The random-number generation systems that underlie the Internet’s security are far weaker than they should be and don’t receive the attention they deserve, according to a presentation at the Black Hat security conference in Las Vegas.
While efforts to bolster security have focused on encryption systems, security professionals aren’t as aware as they should be of the random numbers that “underwrite the security of every modern communications system, including the Internet”, according to researchers Bruce Potter and Sasha Wood.
They took a closer look at the systems commonly used to provide random numbers for Internet security systems, and found “truly surprising” weaknesses.

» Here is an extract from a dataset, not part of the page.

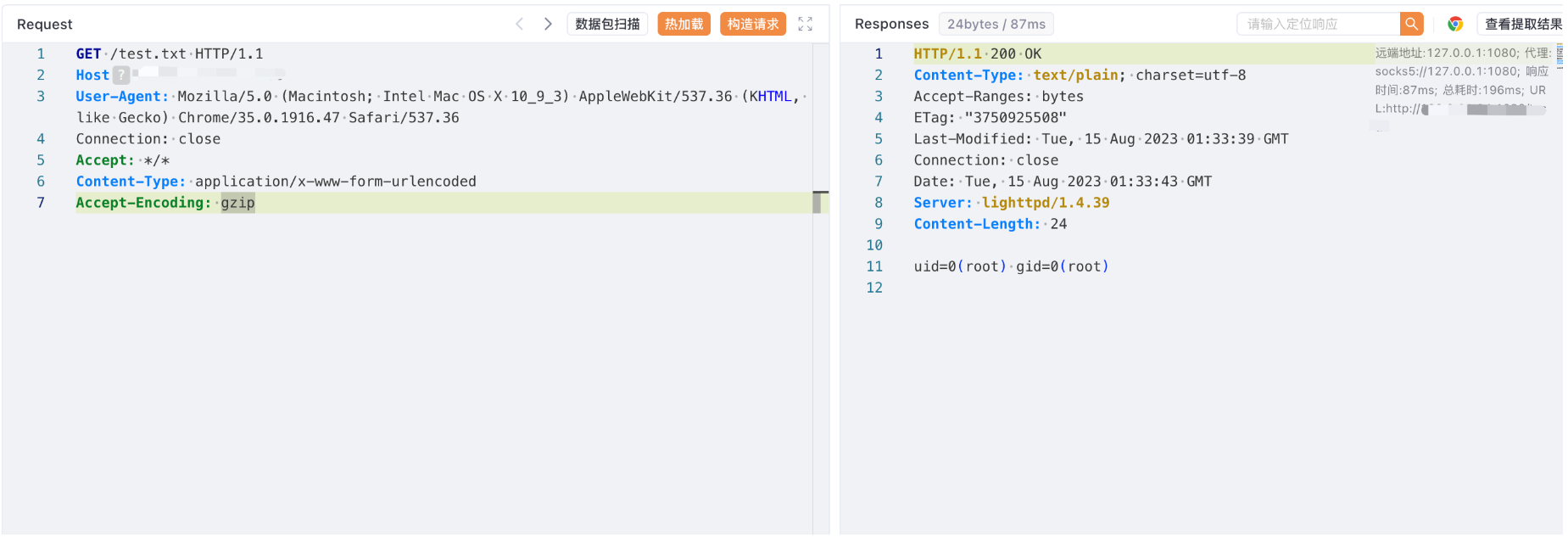
Task: Click the response minimap at the right edge
Action: [1559, 55]
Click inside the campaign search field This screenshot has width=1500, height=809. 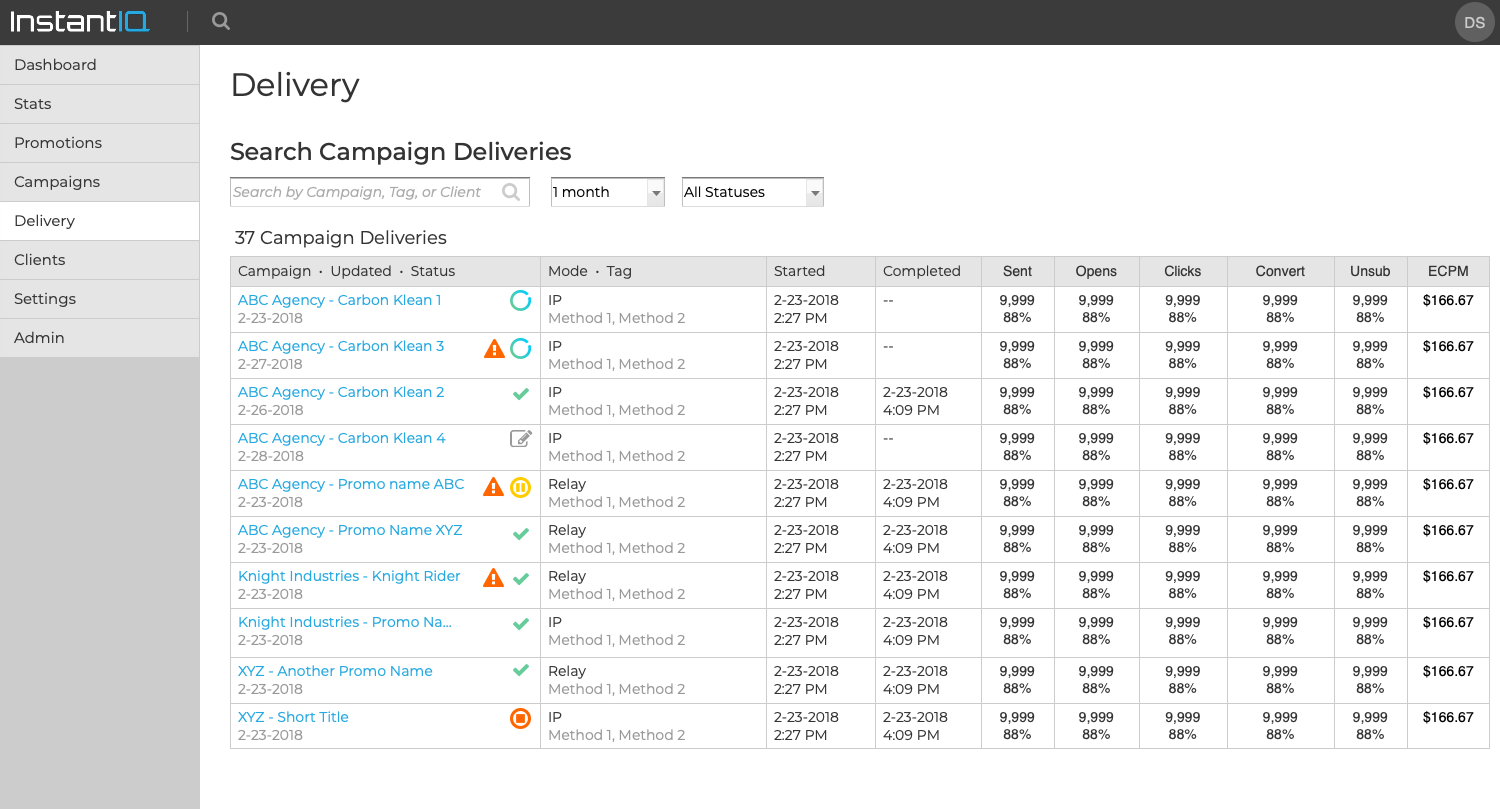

The problems centre on the way these systems – called pseudo random number generators (PRNGs) – provide themselves with “entropy”, a term that in this context designates data that, while not truly random, is disordered enough to serve as such in processes such as the generation of secure keys.
Typically, PRNGs gather this jumble of data from actions such as mouse movements and keyboard strokes, feeding it into a “pool” that is drawn on in the creation of random numbers.
However, Potter and Wood found that web servers typically have a low reserve of entropy, around 128 bits – partly because of high kernel demands on the pool and also in part due to low rates of entropy going into the pool.
The problem is compounded by the way encryption systems handle random number generation, the researchers said. For instance, they found that OpenSSL, an implementation of SSL/TLS commonly used on web servers, only pulls data from the pool once per runtime, and doesn’t verify how disordered the data is, assuming it is acceptable.
“This means that depending on the state of the kernel entropy pool when OpenSSL is started, little to no new entropy will be contained in the random numbers provided,” they wrote in their research paper. “For long running processes, such as servers that link to the OpenSSL libraries, it means that all PRNG operations performed for the duration of the server only have as much entropy as was available at the invocation of the OpenSSL library.”
Industry observers noted that other implementations of SSL, such as Google’s OpenSSL-based BoringSSL, do regularly gather more entropy.
The issue is worth closer scrutiny because of its fundamental importance for encryption, said Potter and Wood.
“Nearly every crypto system relies heavily on access to high quality random numbers,” they wrote. “If the random numbers used in these crypto systems aren’t truly random (or at least random enough to withstand cryptanalytic scrutiny), then the security the algorithm provides can be completely compromised.”
At the conference they released an open source program called libentropy that provides an interface for managing sources of entropy and reporting the status of entropy creation and utilisation.